Donjon: elegant and simple dungeoneering

The only tabletop role-playing game I've really played in recent years has been Donjon, an indy game that I discovered via web recommendations and the Forge website. I bought it as a PDF file. (Here's a review of Donjon that I enjoyed.)

I like it because it's pretty simple and freeform, rules-light and elegant. It has a few concepts and it uses them consistently. You can make up pretty much any character you like with it, and rate them, and still not unbalance the game. You can call your characters abilities what you like...but your character gets the same number of dice as any other, so it'll still be fair.

But the most interesting things about it are in the mechanics that allow the players some measure of the kind of control usually relegated to the gamemaster.

The gamemaster can't and shouldn't make a detailed map beforehand, because players can create landscape and building features during play. This power, normally reserved for the GM, is shared with the players when the players make successful die rolls; the players can use some of the successes they achieve to erase wounds, create objects, or assert reality.

For example, a player who is trying to open a door makes a really good roll and gets 3 successes. Each success can become 1 fact in the game. The player can decide to state things like this:

1. There is a troll behind the door.
2. The troll has her back to the player.
3. The troll's weapon is on the far side of the room.

So it's not just that players are allowed to do this's that their access to this power is metered out by the rules of the game. That's fascinating stuff.

One thing I noticed when playing this with my small kids, though, is that one of these more modern, simple, and elegant games -- one that expects you to make most of it up on the spot -- has problems for kids. Kids don't have the vast array of canned creatures, plots, etc. that a longtime genre fiction reader like myself has (or any adult who has watched years of TV). Yes, I know they're watching vast amounts of TV too. Maybe it's the fact that they didn't try to memorize the Monster Manual years ago.

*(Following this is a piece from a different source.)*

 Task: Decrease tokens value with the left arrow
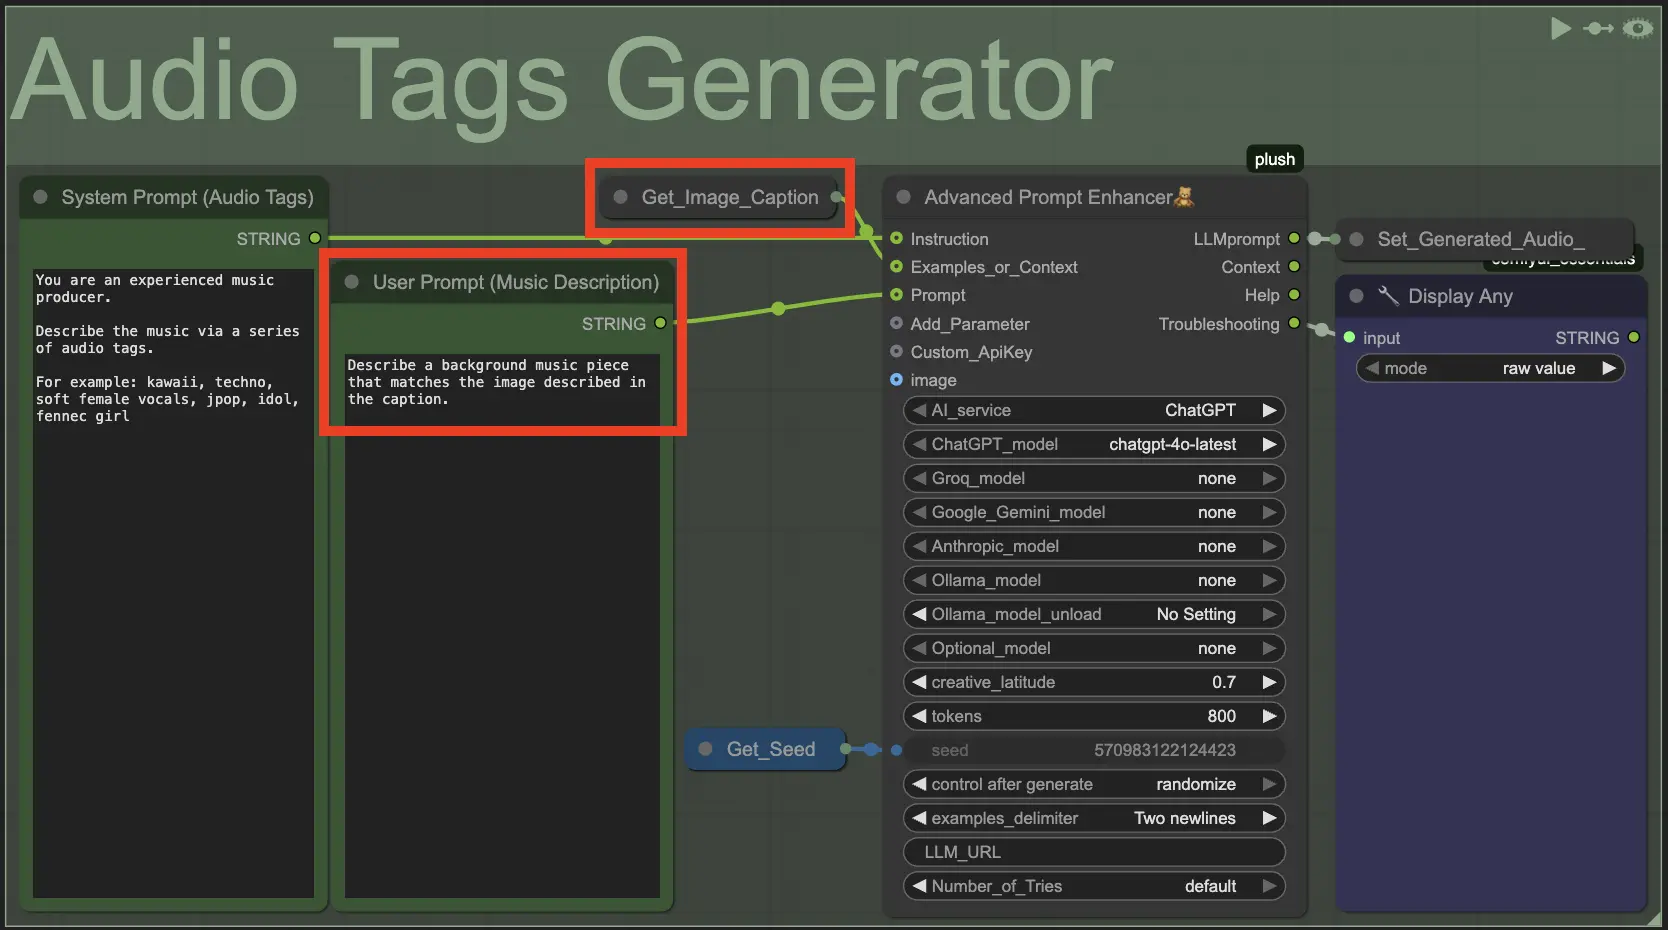pyautogui.click(x=919, y=716)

I should probably quit whining and introduce my kids to some of the online resources available for Dungeons & Dragons, and use all of that. I have to admit that though I like the make-it-yourself aesthetic, it sometimes dissuades me from playing, thinking that I'll have to make everything up. You really have to be able to think on your feet.

As soon as I introduced the game to my son, I had to adjust. I'd been thinking of a game world where there were just two intelligent races -- goblins and elves -- to focus on conflicts between them. Nah, he wanted to play a Pixie, because he'd been reading Artemis Fowl. Heh. He's my son, and I let him do it. I could probably have browbeat an adult into letting me have my way as gamemaster. But that's not how Donjon is supposed to be played; you could introduce a new race in the middle of a fight, if you wanted.